- Text block:
══════

3. Additional Information

I debugged a little with WinDbg and Ghidra, and I believe that the error is due to a broken Idrs[0].FreeIdList.

The error is NULL_CLASS_PTR_DEREFERENCE, and it seems that vgpu.sys+0x3753 instruction was trying to access zero address, which is likely in:

https://github.com/tenclass/mvisor-win-vgpu-driver/blob/45ab463193b68a4fef70707f3ade92800cc25c6f/kernelmode/vgpu/idr.c#L50-L63

This method is called by VirtioVgpuDeviceReleaseHardware in vgpu.c, according to the dump stacktrace.

I checked the disassembled codes of UnInitializeIdr:

  1. At +3748, LEA RBX, [0x14000c1b0] sets RBX to the address of &Idrs[0].FreeIdList static variable (i.e. RBX = &Idrs[0].FreeIdList), then jumps to 37af;
  2. At +37af, MOV RAX, qword ptr [RBX] reads the first integer from Idrs and saves to RAX, which should be RAX = Idrs[0].FreeIdList.Flink;
  3. Compare Idrs[0].FreeIdList.Flink and &Idrs[0].FreeIdList (which is 0x0 and 0x14000c1b0 respectively), and jump to +3753;
  4. At +3753, CMP qword ptr [RAX + 0x8], RBX reads from address RAX + 0x8, i.e. Idrs[0].FreeIdList.Flink->Blink, i.e. 0x0000000000000008, and the exception occurred.

The pseudocode is:

RBX = &Idrs[0].FreeIdList; // 0x14000c1b0
RAX = *RBX; // Idrs[0].FreeIdList.Flink, 0x0 (!!!)
if (RAX != RBX) { // check if Idrs[0].FreeIdList is not empty
    *(RAX + 8); // read Idrs[0].FreeIdList.Flink->Blink (to verify the list's consistency?), exception occurred!
}

4. Logs and dumps

Windows minidump: 080524-4140-01.dmp

System Information:

Kernel: Linux 6.10.3-x64v3-xanmod1
DE: KDE Plasma 6.1.3
WM: KWin (Wayland)
GPU 1: AMD Radeon Vega Series / Radeon Vega Mobile Series [Integrated]
GPU 2: NVIDIA GeForce GTX 1650 Mobile / Max-Q [Discrete]
nooodles2023 commented 1 month ago

Strange, VirtioVgpuDeviceReleaseHardware was only called when the driver is unloading. I guess you have not change you win10 to test-signing mode, so the windows unload it automatically when the Idrs have not been initialized! The driver v1.0.0 is release mode, "ASSERT(Idrs[i].Initilaized); " didn't work.

w568w commented 1 month ago

I guess you have not change you win10 to test-signing mode

That could not be true. I did enable it with bcdedit.exe /set testsigning on.

If I didn't, I won't even get the driver to run! The driver will be blocked during installation, and nothing happens.

The driver v1.0.0 is release mode, "ASSERT(Idrs[i].Initilaized); " didn't work.

Do you mean that I should compile a driver in the debug mode by myself?

nooodles2023 commented 1 month ago

The system may unload the driver due to the small memory. Attempt to allocate a larger memory size.

══════

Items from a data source
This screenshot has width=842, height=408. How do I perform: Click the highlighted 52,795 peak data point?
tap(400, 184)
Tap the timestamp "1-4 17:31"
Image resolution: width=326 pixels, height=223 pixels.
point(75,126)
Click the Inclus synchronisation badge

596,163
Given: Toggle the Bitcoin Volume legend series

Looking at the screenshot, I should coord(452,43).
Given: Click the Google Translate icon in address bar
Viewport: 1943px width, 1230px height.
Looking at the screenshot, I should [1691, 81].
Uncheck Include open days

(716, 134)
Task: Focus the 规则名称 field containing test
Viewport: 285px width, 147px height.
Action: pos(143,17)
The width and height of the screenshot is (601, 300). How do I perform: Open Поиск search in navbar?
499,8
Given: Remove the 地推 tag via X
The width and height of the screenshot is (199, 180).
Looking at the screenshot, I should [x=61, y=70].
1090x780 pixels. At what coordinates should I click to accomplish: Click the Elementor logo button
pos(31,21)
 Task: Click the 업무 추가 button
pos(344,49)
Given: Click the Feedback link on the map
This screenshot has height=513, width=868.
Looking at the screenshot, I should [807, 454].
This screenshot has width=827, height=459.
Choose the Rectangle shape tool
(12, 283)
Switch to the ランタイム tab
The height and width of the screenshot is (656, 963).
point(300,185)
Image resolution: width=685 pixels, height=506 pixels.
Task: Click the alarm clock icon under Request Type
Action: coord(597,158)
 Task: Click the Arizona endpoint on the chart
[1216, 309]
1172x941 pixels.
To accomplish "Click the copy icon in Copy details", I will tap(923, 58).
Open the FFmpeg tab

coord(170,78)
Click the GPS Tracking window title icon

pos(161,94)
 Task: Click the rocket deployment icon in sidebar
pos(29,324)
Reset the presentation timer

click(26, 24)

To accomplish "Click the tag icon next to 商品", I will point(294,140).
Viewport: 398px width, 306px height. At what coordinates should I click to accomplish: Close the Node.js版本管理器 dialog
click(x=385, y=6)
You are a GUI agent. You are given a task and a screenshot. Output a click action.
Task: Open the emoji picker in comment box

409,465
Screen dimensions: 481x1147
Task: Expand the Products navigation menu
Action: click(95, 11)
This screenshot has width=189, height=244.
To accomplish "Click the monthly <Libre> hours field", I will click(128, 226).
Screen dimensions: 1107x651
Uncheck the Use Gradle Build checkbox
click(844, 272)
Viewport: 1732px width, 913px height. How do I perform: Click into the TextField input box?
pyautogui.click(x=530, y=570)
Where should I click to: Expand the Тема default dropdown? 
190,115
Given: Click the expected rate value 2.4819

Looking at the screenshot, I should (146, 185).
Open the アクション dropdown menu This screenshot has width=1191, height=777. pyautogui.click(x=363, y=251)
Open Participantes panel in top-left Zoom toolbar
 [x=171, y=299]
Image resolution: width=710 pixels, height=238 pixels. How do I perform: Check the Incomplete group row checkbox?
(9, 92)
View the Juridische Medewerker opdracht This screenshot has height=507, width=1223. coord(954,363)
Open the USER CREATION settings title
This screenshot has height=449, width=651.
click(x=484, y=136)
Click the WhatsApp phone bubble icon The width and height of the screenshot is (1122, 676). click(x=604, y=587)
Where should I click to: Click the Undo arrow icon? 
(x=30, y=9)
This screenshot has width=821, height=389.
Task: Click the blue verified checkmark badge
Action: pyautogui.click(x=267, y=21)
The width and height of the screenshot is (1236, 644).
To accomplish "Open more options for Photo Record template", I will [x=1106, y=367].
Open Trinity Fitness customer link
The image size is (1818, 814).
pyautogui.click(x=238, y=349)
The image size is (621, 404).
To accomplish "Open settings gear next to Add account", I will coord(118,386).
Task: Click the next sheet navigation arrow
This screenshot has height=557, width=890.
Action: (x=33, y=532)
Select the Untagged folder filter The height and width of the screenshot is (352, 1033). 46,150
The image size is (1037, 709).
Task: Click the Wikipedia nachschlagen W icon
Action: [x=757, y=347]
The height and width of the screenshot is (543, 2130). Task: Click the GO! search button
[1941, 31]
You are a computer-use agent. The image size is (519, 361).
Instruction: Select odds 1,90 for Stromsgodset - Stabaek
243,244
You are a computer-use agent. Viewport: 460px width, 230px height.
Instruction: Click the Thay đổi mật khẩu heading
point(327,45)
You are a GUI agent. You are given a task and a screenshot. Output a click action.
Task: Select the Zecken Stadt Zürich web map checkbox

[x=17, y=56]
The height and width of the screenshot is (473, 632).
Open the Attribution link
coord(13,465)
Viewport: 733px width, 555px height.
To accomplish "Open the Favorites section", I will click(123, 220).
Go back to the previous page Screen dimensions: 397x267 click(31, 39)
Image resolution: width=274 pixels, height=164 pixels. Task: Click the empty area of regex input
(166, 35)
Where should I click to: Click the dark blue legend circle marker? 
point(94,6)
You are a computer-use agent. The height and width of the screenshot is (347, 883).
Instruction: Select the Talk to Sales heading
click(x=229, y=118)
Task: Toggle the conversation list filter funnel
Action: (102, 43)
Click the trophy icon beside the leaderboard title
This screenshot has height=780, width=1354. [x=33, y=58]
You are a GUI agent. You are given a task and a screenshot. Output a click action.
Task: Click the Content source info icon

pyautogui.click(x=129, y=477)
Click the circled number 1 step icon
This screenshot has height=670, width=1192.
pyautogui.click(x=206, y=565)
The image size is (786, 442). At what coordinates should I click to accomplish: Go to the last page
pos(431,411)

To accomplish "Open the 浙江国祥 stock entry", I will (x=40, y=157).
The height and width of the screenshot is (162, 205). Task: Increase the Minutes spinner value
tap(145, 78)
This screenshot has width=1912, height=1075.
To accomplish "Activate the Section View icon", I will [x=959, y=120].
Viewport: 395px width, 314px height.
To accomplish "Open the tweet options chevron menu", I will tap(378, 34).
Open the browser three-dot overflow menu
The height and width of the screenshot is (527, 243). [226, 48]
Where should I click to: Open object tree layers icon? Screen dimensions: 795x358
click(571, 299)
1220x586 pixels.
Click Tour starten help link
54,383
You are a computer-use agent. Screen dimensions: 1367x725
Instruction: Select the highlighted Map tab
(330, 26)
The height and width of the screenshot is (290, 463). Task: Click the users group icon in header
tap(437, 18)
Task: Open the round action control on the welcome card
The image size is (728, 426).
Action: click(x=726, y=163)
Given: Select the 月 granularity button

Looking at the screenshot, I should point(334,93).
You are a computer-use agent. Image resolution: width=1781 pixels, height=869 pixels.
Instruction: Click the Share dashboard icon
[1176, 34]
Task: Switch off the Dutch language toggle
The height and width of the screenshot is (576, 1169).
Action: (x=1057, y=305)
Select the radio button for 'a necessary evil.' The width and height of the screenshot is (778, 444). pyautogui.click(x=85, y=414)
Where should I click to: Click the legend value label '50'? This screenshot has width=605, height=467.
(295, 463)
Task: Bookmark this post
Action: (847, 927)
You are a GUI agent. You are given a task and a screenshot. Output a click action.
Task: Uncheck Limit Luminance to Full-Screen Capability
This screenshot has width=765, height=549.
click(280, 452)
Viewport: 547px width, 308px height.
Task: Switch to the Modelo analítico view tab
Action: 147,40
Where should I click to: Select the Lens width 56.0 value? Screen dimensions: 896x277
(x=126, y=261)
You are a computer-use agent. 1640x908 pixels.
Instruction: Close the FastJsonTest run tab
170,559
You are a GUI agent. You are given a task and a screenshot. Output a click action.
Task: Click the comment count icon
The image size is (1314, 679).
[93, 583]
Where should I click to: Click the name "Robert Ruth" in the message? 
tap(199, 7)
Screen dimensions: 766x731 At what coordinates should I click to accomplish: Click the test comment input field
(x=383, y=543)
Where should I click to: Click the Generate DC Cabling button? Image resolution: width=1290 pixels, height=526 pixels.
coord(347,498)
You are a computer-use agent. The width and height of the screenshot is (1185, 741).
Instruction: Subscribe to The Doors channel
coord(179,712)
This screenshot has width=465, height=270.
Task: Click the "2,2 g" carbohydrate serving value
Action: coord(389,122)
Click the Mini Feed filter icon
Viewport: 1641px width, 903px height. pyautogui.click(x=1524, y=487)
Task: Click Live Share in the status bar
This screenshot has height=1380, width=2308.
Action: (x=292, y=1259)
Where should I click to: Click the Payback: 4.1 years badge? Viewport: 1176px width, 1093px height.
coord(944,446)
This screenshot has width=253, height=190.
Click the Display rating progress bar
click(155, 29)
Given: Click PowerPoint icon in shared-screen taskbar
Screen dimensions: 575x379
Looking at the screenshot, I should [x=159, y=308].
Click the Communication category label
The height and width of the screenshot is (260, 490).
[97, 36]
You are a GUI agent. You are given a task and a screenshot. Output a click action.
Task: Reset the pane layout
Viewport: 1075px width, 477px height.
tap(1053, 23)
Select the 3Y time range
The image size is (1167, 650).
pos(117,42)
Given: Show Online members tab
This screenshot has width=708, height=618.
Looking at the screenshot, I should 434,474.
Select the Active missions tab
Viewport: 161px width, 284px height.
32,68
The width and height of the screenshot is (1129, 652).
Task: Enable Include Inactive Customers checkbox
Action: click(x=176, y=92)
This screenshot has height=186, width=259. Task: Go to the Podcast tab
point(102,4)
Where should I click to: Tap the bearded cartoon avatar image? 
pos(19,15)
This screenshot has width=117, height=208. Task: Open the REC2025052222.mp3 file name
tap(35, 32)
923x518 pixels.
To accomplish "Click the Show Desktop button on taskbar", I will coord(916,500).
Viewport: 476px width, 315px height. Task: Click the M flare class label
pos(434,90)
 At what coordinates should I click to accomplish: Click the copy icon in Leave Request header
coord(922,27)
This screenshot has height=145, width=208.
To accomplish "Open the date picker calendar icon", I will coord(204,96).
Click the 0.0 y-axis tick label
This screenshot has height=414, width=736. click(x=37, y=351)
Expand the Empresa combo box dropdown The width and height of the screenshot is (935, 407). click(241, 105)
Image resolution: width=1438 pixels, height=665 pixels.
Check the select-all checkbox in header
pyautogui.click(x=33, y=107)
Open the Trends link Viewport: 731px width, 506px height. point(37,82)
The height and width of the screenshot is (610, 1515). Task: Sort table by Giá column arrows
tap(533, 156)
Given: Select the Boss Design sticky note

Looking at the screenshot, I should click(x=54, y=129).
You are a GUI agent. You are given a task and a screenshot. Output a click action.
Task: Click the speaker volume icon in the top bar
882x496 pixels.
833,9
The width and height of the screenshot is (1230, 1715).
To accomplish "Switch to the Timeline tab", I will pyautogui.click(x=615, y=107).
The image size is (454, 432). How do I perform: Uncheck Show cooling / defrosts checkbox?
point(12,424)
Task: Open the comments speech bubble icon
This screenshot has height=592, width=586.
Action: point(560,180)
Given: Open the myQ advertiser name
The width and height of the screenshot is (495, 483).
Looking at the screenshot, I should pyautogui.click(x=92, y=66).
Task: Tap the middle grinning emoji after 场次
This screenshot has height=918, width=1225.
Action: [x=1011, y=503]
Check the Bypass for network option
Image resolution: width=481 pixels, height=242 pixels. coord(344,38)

══════

- Parts of the exercise:
1. In the driver crash thread, what command did w568w use to turn on test-signing mode?
2. Write the next part of the driver crash thread, picking up after its last sentence.

- Responses for each task:
1. bcdedit.exe /set testsigning on

2.
w568w commented 1 month ago

The system may unload the driver due to the small memory. Attempt to allocate a larger memory size.

I increased it to 8GB RAM. No luck. :(


I find my issue similar to #5 and try to compile the driver successfully by myself.

Both of his and my situations are listed here:

5:

  1. Install released driver with install.bat directly: BSOD
  2. Install released driver in QEMU: Code 39 (Driver Entry Point Not Found)
  3. Compile the driver himself: Unable to compile

Mine:

  1. Install released driver with install.bat directly: BSOD (SYSTEM_THREAD_EXCEPTION_NOT_HANDLED)
  2. Install released driver in QEMU: Nothing happens. Seems the driver is not loaded at all
  3. Compile the driver myself: Install normally, but not working
nooodles2023 commented 1 month ago

The driver only worked for Mvisor! I guess the key reason was in loading process. The windows kernel thought the driver got sth wrong, so kernel unloaded it and cause BSOD. I would test it on 22h2 tonight.

w568w commented 1 month ago

Update: I thought Code 39 is due to a too high version of the target NT kernel, so I decreased _NT_TARGET_VERSION to 19041 and recompile it.

Now the kernel driver installs and (seems?) loading successfully, and the device's status also becomes "Operating normally". But now I encounter #2 too. Same [5412] IOCTL_VIRTIO_VGPU_GET_CAPS failed=31 error.


I will close this issue, since the problem described here has been fixed. The later discussion will be in #2. Thanks a lot! :+1:

Solution: rebuild the kernel driver with a lower _NT_TARGET_VERSION (i.e. 19041. This is your only choice in Visual Studio 2022), and reinstall it. When installing, I met BSOD again, but after rebooting the device starts working normally.